According to Sachin Jain, President, Forevermark, the company is likely to sell close to 2,50,000 diamond pieces in 2018, 50 per cent higher than that in 2017.

“I am bullish about the Indian market, the fundamental desire to own diamonds is strong. As an industry, we have been growing in double digits in the last five years. Our company has been growing at 50-60 per cent every year, though our base was small. But moving forward, a healthy double-digit growth is what we envisage,” Jain told BusinessLine.

Though availability of finance to the diamond industry has become tougher following the scams involving diamantaires such as Nirav Modi and Mehul Choksi, it has not affected demand.

 “Post the scams, there were discussions on the impact on our business and how much consumers will be hit by perception issues. We made headlines for all the wrong reasons but the core demand wasn’t affected,” he said.

“People are now more cautious and there is a greater affinity to organised players,” he added. According to Jain, Forevermark has gained on that front. “Young consumers are not running away from the industry. They aspire to own diamonds but are looking for more confident solutions, permanence and modernity in concepts.”

Globally, for Forevermark, America continues to be the No.1 market at 51 per cent followed by China at 17 per cent and India at 8 per cent. The Indian gem and jewellery market is pegged at $35 billion and diamond jewellery accounts for 15-16 per cent and has been growing at 9-10 per cent every year.
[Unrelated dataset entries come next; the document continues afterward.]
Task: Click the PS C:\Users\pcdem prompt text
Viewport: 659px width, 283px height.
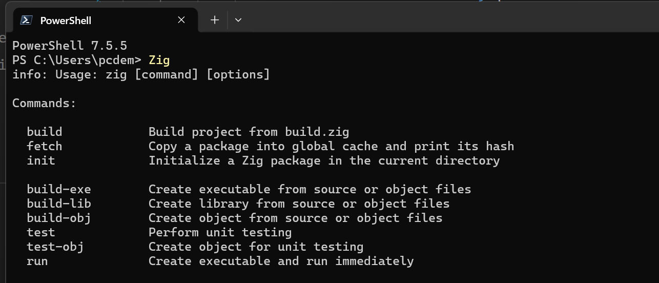Action: pos(76,60)
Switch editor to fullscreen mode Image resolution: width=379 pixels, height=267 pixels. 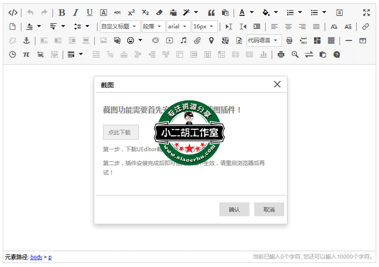pyautogui.click(x=366, y=13)
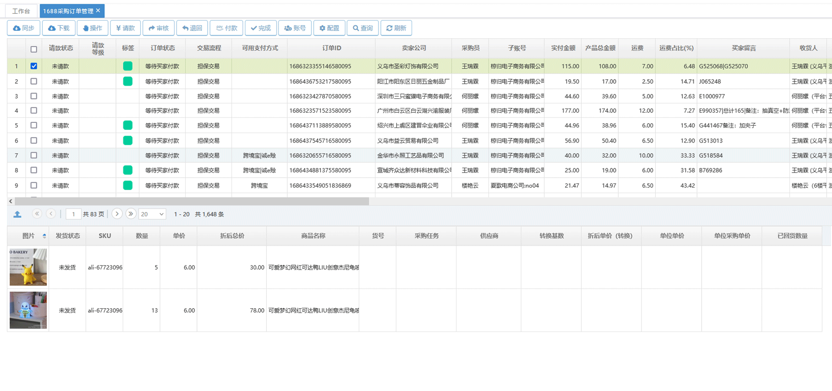The height and width of the screenshot is (391, 832).
Task: Open the 请款 payment request button
Action: [x=125, y=28]
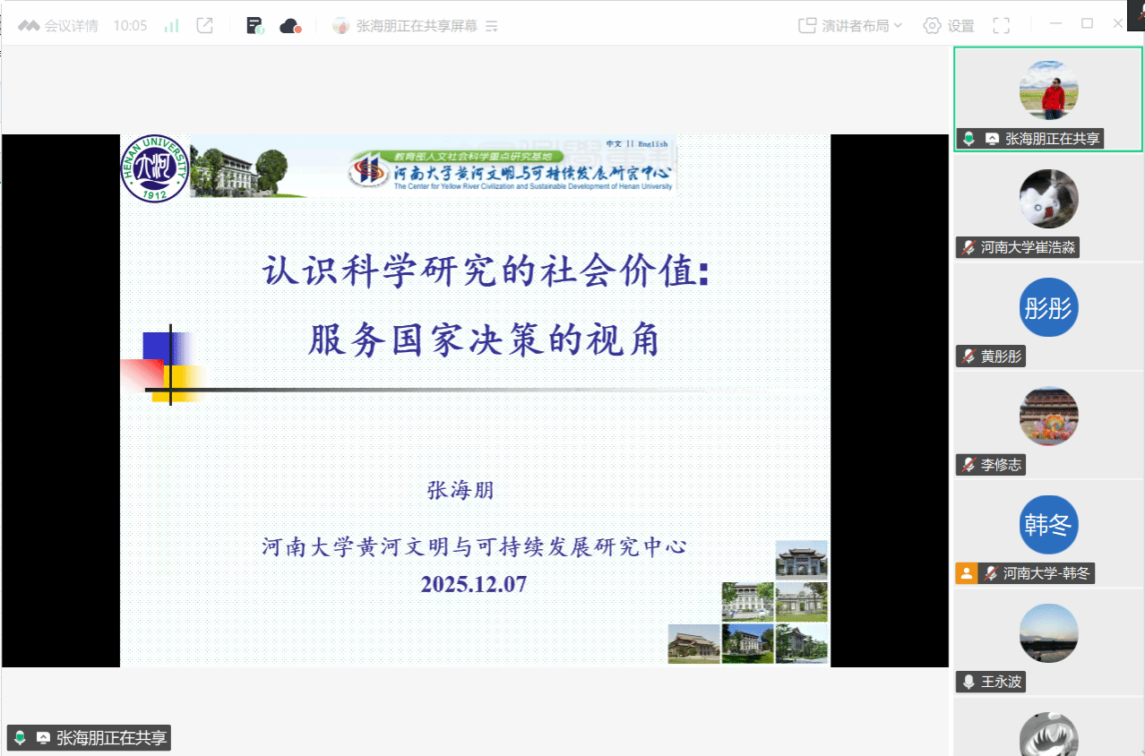Click the muted mic icon for 河南大学崔浩淼
The width and height of the screenshot is (1145, 756).
[x=969, y=248]
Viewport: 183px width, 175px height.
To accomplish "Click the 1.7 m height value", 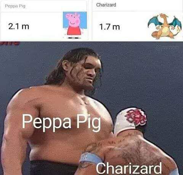I will click(x=109, y=27).
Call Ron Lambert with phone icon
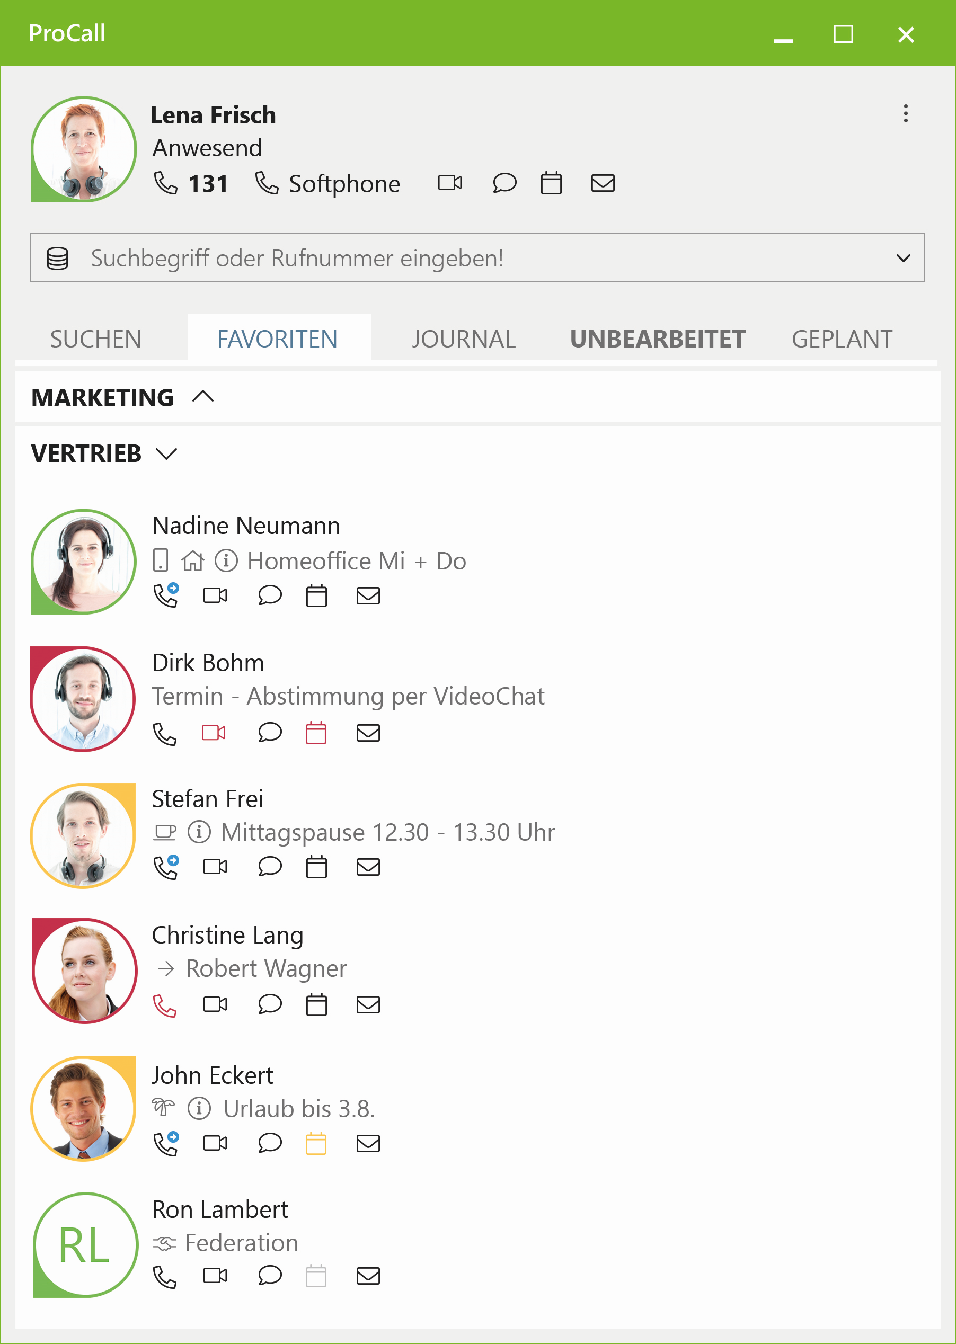This screenshot has height=1344, width=956. pyautogui.click(x=165, y=1276)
“The company expects India to be its ‘biggest growth engine’ in the next five years. A majority of this growth will come from the smaller towns and cities,” he said.

The company, which currently has 250 stores across 52 markets, expects to have 300 stores in the next two years. “Large cities give you multiple revenues but strong throughput comes from smaller towns. You just need the right kind of partner,” he said.